So-- due to their recruitment base, the Angels' attitudes would be predominantly those of Empire outcasts, such as those noted above, but there also needs to be some unifying theme, some central pattern. The Angels are too strong, too unified in purpose, to be just a group of misfits.
So, what is left when you've thrown God, honor, the dignity of the individual, and the traditions of the ancestors all to the wind, along with conventional morality, but managed to hang on to duty, discipline, and, most of all, power as a means to an end? What do you get when you've thrown every external, philosophical source for a moral compass out the window?
Folks, there's a word for this, and the word is, "
nihilists."
So-- what sort of culture does this create?
Superficial similarities to the Caldari State probably abound, at least in public life. The Cartel is very militaristic, with a lot of ranks, uniforms, "all marching in step," as I think CCP Abraxas put it. The core difference is that, in the Cartel's ideal, all things,
all things, are means to greater ends, the ultimate "greater end" being the power to survive essentially anything. Family ties-- both your own and others'-- are to be exploited. So are friendships, faith, and so on. Ergo, if you can disobey orders in a way that actually, truly outweighs
all the negative consequences (including the dangerous example being set), this is behavior to be rewarded.
"But isn't that kinda what the Blood Raiders are about?" I hear you ask.
Well, sorta, but not really. The Sani Sabik seem to be about power for power's sake-- they essentially worship it. Whether it's CCP Abraxas' "blood god" or Kai Zion's quiet, personal (as in, one person) cult of self-improvement, the Sani see power of one sort or another as a thing to be desired for its own sake. These guys are following Friedrich Nietzsche's approach, life as the "will to power."

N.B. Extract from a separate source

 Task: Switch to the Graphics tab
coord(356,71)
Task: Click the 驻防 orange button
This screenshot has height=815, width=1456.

The Angels are more practical: power is ever and always a means to an end. Exactly
which end is likely to vary, Angel by Angel, but if there's one thing the Angels are good at as a group, it's using their power to shore up and maintain their own position.

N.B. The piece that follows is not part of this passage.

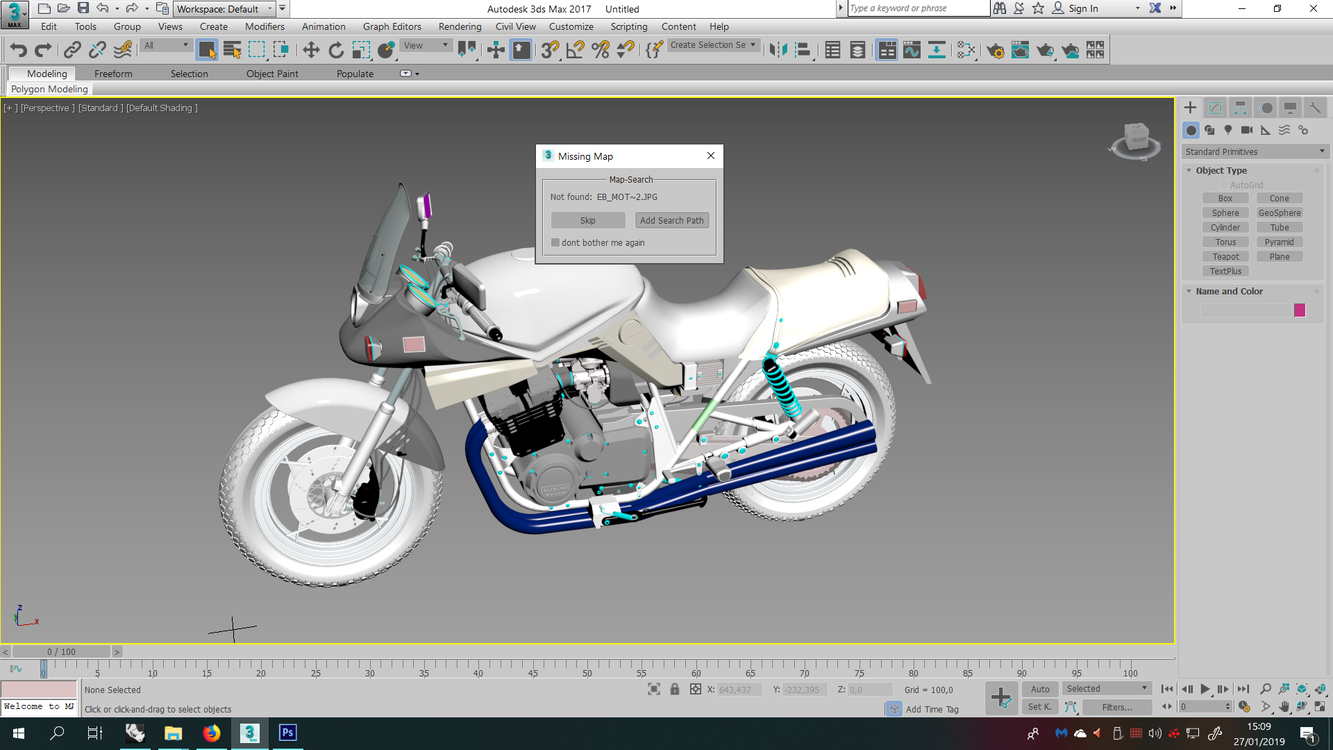1333x750 pixels.
Task: Open Photoshop from the Windows taskbar
Action: click(x=288, y=733)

Now-- an important couple of notes.
1) Nihilism is a hell of a difficult principle (lack of principle?) on which to build a stable, lasting civilization. Good freaking luck. A governing power that cannot gain long-term legitimacy (which seems to boil down to moral weight, at least in the eyes of the citizens) will not be able to govern for long, and nihilism allows little basis for doing so. Consequently, while it seems near-certain that the Angel leadership (possibly most of the Dominations) actually approaches things in this manner philosophically, it is entirely probable that they don't encourage underlings to see things this way with too much zeal and that they make some use of "soft power" to build loyalty, preferring a secure a position as protectors to an insecure position as targets. This likely even functions outside of the Cartel: at the time of the Sharkon incident, most of the citizens of that system preferred the security offered by the Angels to that offered by the Republic military.
2) The Angels are, by the terms of New Eden, an almost ridiculously diverse lot, and there's relatively little sign that the Angels do anything to stifle it aside from imposing order and discipline-- and aside from the sort of pervasive cynicism you'd inevitably encounter from a whole faction of outcasts. Ergo, you can probably find communities within the Cartel with virtually any belief set or cultural background you care to name.
Not sure how much that helps, but I'm too tired to write further. Others are welcome to continue, or I can keep going when I get the chance.